The answer is ‘K’, the carrying capacity of the environment. This expresses itself as limiting factors that cap population size to an upper limit. These limiting factors can be many and varied and may include food availability, or living space, or the availability of mates to breed with. As the size of the growing population approaches this carrying capacity then population growth slows down to generate the distinctive ‘S’ shaped curve of logistic population growth.

As the population size approaches the environmental carrying capacity, one of a number of outcomes may occur:

  • the population stabilises and shows little variation in size from year to year gradually oscillating around the carrying capacity
  • the population is able to escape the limiting factor and continues growing until it reaches another limiting factor that checks population size at a higher level
  • the population growth rate is so high and the population is growing so fast that it overshoots the carrying capacity leading to environmental damage that actually lowers carrying capacity and leads to a crash in population size as it is dragged down to the reduced carrying capacity of the environment.

The first of these outcomes usually occurs with long lived animals that breed quite slowly, such as cattle on a farm.  Unless the farmer can find ways of feeding larger numbers of animals using supplementary feed the farm will support roughly the same size herd from year to year. The global human population is an example of the second outcome. Colonisation of new lands, increased food production and improved medical care, especially leading to higher child survival, has led to a booming number of people on Planet Earth since the Industrial Revolution in the 18th Century that still shows little sign of slowing down after 300 years of runaway growth.

The third outcome is a possibility when invasive animals arrive in a new habitat, such as on an island. Here they may escape from the limiting factors that affect them in their existing habitat, plus they can exhibit exponential growth to skyrocket in numbers. Just such an event happened on Taukihepa / Big South Cape Island off the southern tip of Stewart Island during the late 1950’s when rats colonised the predator free island by getting ashore along a boat’s mooring line then exploded in numbers.

Rat numbers got so high they denuded the forest of undergrowth, they caused the extinction of two species of bird and one species of bat and even took to eating the bedding and the wallpaper on the walls in a hut on the island.
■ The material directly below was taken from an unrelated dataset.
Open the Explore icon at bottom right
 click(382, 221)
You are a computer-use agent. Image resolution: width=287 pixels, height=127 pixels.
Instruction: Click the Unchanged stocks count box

Only emergency translocations saved the South Island Saddleback from joining the Bush Wren, South Island Snipe and Greater Short-tailed Bat on the list of New Zealand’s extinct animals. Big South Cape is now free of rats after a successful eradication project undertaken in 2006.

​Whereas ‘r’ can be the enemy of pest and predator management while it is a positive number and drives population growth, ‘K’ can be a friend if it is paired up with ‘r’ as a negative number and turned into a sinking lid.